In a report to the Transport & Environment Committee in October 2018 (see pdf at foot of page), it was recommended that ‘[The Council's own] Parks Manifesto commitment on the number and scale of events in the gardens be honoured. This will be detailed in the revised DA [development agreement].’ Responsibility for programming would be taken by the Council‘s Cultural Venues team.
Concerns following this weekend’s Scotsman article mainly focused on suspicions that some within the Council mean to ignore these undertakings. Cllr Wilson’s statement appears to allay such doubts.
How Spurtle has reported the Bandstand events story so far
On 17 February 2017, shortly after the launch of a design competition for a new Ross bandstand, Spurtle wrote of the proposals:
Imaginatively designed in sympathy with their surroundings, they could improve this civic amenity. Spurtle is not against a better performance space here.

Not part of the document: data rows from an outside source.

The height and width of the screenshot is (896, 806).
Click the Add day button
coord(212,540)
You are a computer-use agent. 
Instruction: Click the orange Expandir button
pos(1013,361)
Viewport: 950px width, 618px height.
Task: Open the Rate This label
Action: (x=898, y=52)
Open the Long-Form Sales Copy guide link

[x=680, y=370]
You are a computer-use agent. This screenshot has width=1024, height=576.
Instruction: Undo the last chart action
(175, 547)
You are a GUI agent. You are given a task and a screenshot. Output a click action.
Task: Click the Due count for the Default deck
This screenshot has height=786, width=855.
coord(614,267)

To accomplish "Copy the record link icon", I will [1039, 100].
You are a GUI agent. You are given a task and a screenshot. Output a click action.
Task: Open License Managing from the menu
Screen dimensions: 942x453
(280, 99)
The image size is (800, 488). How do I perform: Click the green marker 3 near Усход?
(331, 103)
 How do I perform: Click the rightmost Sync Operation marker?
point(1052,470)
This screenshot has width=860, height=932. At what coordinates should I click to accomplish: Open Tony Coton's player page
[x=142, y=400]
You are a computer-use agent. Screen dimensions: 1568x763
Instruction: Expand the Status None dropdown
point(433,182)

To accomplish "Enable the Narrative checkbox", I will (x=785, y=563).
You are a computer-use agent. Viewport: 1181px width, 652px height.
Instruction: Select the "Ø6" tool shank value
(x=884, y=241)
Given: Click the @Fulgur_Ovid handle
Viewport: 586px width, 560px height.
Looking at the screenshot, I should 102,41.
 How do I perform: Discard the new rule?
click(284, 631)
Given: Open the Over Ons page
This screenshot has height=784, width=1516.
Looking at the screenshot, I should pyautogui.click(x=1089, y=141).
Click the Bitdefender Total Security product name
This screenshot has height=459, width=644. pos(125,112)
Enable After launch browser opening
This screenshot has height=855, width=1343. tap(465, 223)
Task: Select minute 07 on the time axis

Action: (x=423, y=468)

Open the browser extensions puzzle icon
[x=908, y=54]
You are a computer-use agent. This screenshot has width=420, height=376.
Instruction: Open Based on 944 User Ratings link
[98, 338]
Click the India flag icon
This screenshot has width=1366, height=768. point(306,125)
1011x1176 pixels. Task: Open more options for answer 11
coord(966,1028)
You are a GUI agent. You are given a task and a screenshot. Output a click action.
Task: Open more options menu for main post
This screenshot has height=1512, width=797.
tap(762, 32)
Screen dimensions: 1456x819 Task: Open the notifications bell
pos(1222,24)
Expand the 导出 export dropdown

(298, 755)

The ‘danger’ lies in the scale at which these proposals are realised and the extent to which they are then used or over-used afterwards.
If Events here could be restricted to current levels during the day, thus minimising their impact on peaceful uses and enjoyment, we would have fewer qualms.
However, at this stage, we’re very doubtful the Council could resist the temptation to grow footfall and maximise revenue. With an extra 5,000 people repeatedly standing on the same areas of grass at the same time, the likely result would be not only less garden in the truest sense, but substantially more mud for city residents to endure.
On 13 March 2017, at a public meeting hosted by the Cockburn Association, the Ross Development Trust’s David Ellis went into more detail.
Caroline Roussot, covering the event for the Spurtle, still had doubts:
To this correspondent’s mind, observers would have greater confidence in the proposals if RDT could address clearly the following issues:
- We were told that the new concert venue will have a capacity of 2,000 inside, 3,000 seated outside (presumably in some sort of ticketed enclosure) and another 3,000-5,000 standing/milling/lolling on the grass round about. However, the developers were at great pains to assure us that events of this size would only be held a couple of times a year (e.g. end of the Festival and at Hogmanay), and that for the rest of the year the venue would be used for ‘intimate’ small-scale events with an audience of a couple of hundred.
- In addition, the current vehicular access to the site (a narrow bridge capable of bearing 7.5 tons) is to be upgraded sixfold to bear 44 tons. RDT insist that this is not to allow pantechnicons year-round access to the site for large events, but is only to make the Hogmanay set-up easier.
Unfortunately, such assurances still left me feeling uneasy. How will small-scale restrictions be enshrined contractually? Why is such major infrastructure required at all for such occasional use?
That Evening News piece was widely criticised as ‘inaccurate’ and the cause of ‘appalling misunderstandings’.
A senior RDT representative afterwards sought to clarify why potential donors had sought carefully arranged management structures within an arm’s length external organisation (ALEO).
Spurtle understands from a reliable source that this translates as potential donors do not want to see a premium project to which they have contributed subsequently run on a shoestring by politicians and officials financially impelled to extract maximum profit for minimum outlay.
In conclusion, we noted:
Clear rules about who sits on the ALEO’s board are vital. Nobody wants Council stooges like Marketing Edinburgh or footfall-at-any-price entities such as Business Improvement Districts outnumbering or outgunning more locally accountable representatives.
If a fair, balanced, and self-confident board with a clear sense of its priorities could be established, then the ALEO could act as an effective guarantor of the Gardens’ upkeep, and a brake on inappropriate overuse.
Spurtle suspects it would certainly offer a more reliable brake than we could hope for if the venue were run exclusively by City of Edinburgh Council.